Когда они вышли в соседнюю комнату, Роли попросил Бланта присмотреть за тем, чтобы Тресилиана благополучно водворили в апартаменты, предназначенные для спутников графа Сассекса, и посоветовал, в случае необходимости, приставить к нему стража.

— Сумасбродная страсть, — сказал он, — да, видно, еще известие о болезни этой леди окончательно помрачили его разум. Но все пройдет, надо только дать ему покой. Ни под каким видом не выпускай его: он и так уже разгневал ее величество, и, если дать ей новый повод для неудовольствия, она найдет для него местечко похуже и охрану построже.

— Я тоже понял, что он сошел с ума, как только увидел на нем эти чертовы сапоги, — запах их так и ударил ей в нос, — отозвался Николас Блант, бросая взгляды на свои алые чулки и желтые розы. — Пойду пристрою его ненадежнее и сразу же вернусь к вам. А что, Уолтер, королева спрашивала у тебя, кто я такой? По-моему, она поглядывала в мою сторону.

— Она с тебя глаз не спускала! Я ей все рассказал… и какой ты храбрый воин, и какой… но, бога ради, уведи Тресилиана!

— Уведу, уведу, — согласился Блант. — А знаешь, что там ни говори, придворная служба не такая уж скверная штука… Так ты сказал, что я храбрый воин? Ну, а еще что, милый мой Уолтер?

— Что лучше тебя никого нет на свете… Да ступай же ты, бога ради! Тресилиан без сопротивления и возражений последовал за Блантом — или, вернее, позволил увести себя — в комнату Роли.
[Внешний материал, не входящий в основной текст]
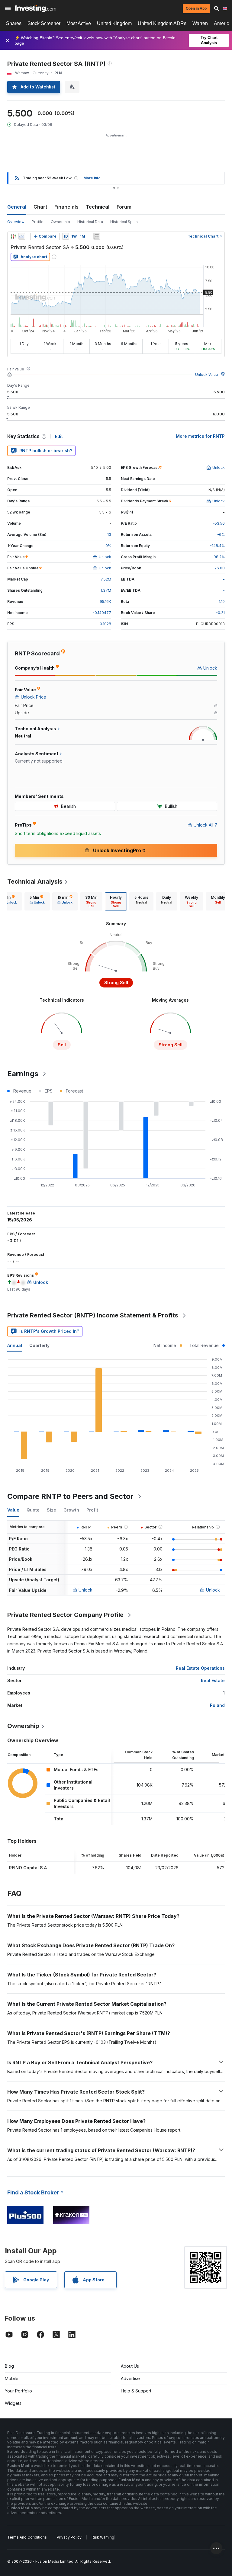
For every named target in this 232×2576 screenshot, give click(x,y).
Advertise (130, 2378)
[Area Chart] (21, 236)
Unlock (85, 1589)
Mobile (11, 2378)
Там Блант водворил его на узенькую кровать, стоявшую в гардеробной и предназначенную для слуги. Тресилиан сознавал, что никакие протесты ему не помогут и не встретят сочувствия у его друзей, пока он обречен на молчание и не может объяснить им все. Если же за это время Эми найдет путь к примирению с мужем, у него пропадут и повод и желание вмешиваться в ее дальнейшую судьбу.

С величайшим трудом удалось ему упросить Бланта избавить его от позора и унижения и не помещать в комнате двоих здоровенных стражей из свиты Сассекса.
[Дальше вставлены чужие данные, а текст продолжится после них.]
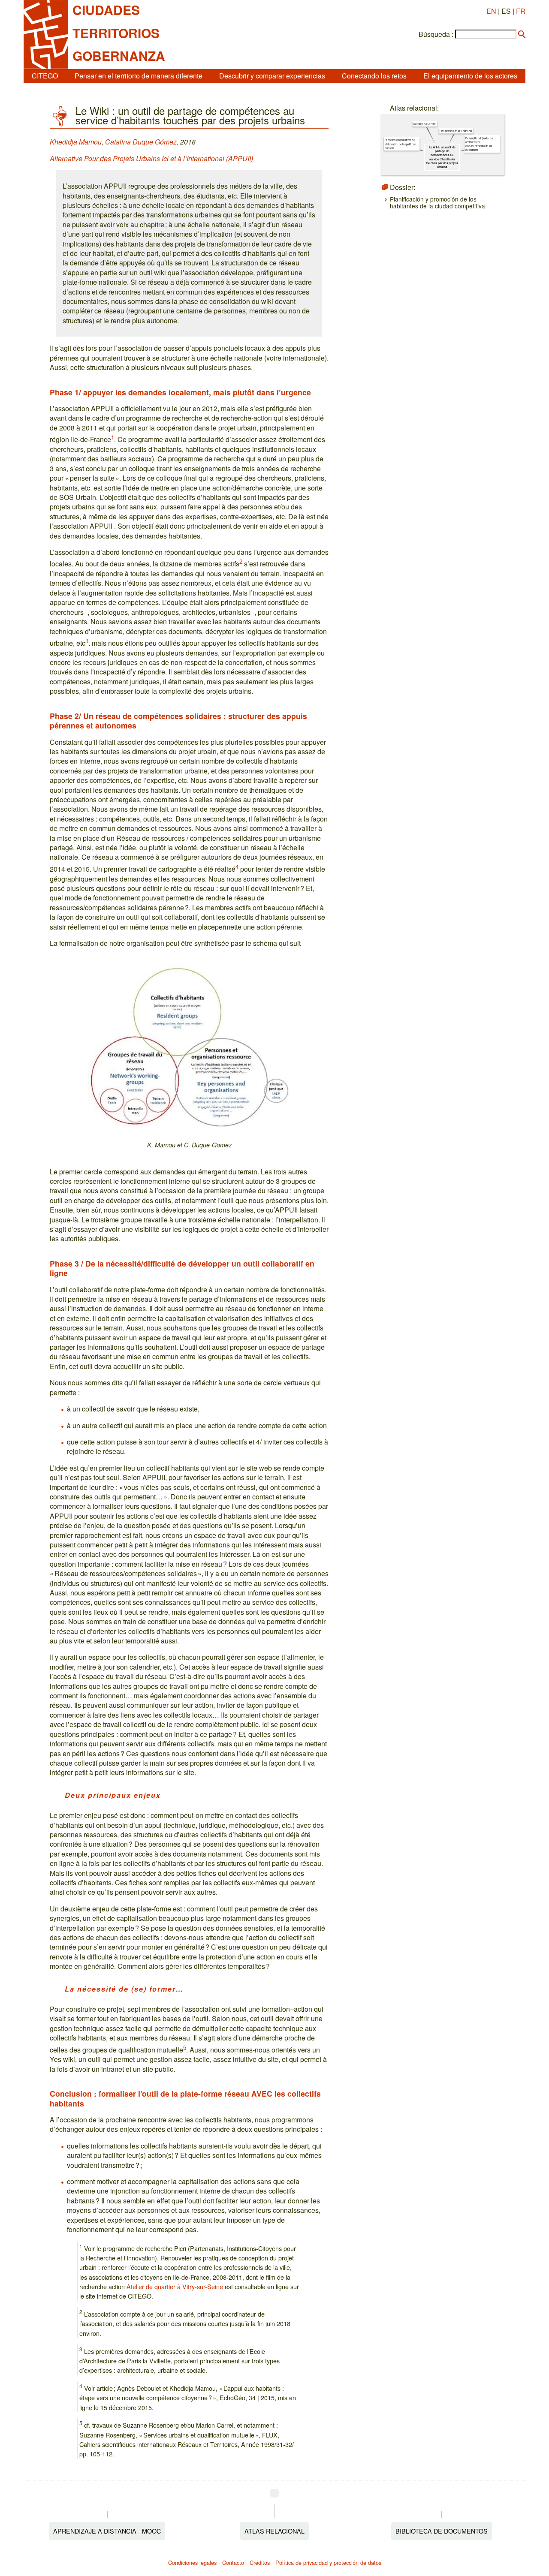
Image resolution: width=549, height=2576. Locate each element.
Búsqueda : (436, 34)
Когда Николас убедился, что Тресилиан кое-как устроился на своей узкой кровати, он энергично выругался и не менее энергично пнул раза два злосчастные сапоги, ибо, ступив на путь щегольства, считал их если не основной причиной, то, во всяком случае, признаком ненормальности своего друга. Затем он вышел, удовольствовавшись тем, что запер на ключ дверь комнаты, где находился злополучный Тресилиан. Так все благородные и бескорыстные попытки Тресилиана спасти женщину, оказавшуюся по отношению к нему столь неблагодарной, пока лишь навлекли на него немилость королевы и осуждение друзей, считавших его чуть ли не помешанным.

Глава XXXII

Подобно нам, мудрейшие монархи

Ошибки очень часто совершают

И опускают рыцарскую шпагу

На то плечо, которое по праву

Клеймом отметить должен был палач.

Что ж! Короли творят лишь то, что могут.

Судить их за намерения надо -

Не за последствия.

Старинная пьеса

— Грустно видеть, — сказала королева, когда Тресилиана увели, — как мудрый и ученый человек становится жертвой безумия. Однако он столь явно обнаружил свое умственное расстройство, что окончательно убедил нас в несостоятельности своих жалоб и обвинений. Милорд Лестер, мы помним вашу просьбу, касающуюся вашего верного слуги Варни, таланты и преданность которого заслуживают награды, ибо мы хорошо знаем, милорд, что сами вы и все ваши приближенные безраздельно преданы нам. Мы с особой охотой воздадим должное мистеру Варни, ибо мы ваша гостья, милорд, и, надо сознаться, гостья, причиняющая много хлопот и беспокойства. К тому же нам хотелось бы дать удовлетворение старому рыцарю из Девона, сэру Хью Робсарту, на дочери которого женат Варни. Мы полагаем, что особый знак нашей милости, который мы даруем последнему, побудит сэра Хью Робсарта примириться с его зятем. Вашу шпагу, милорд Лестер.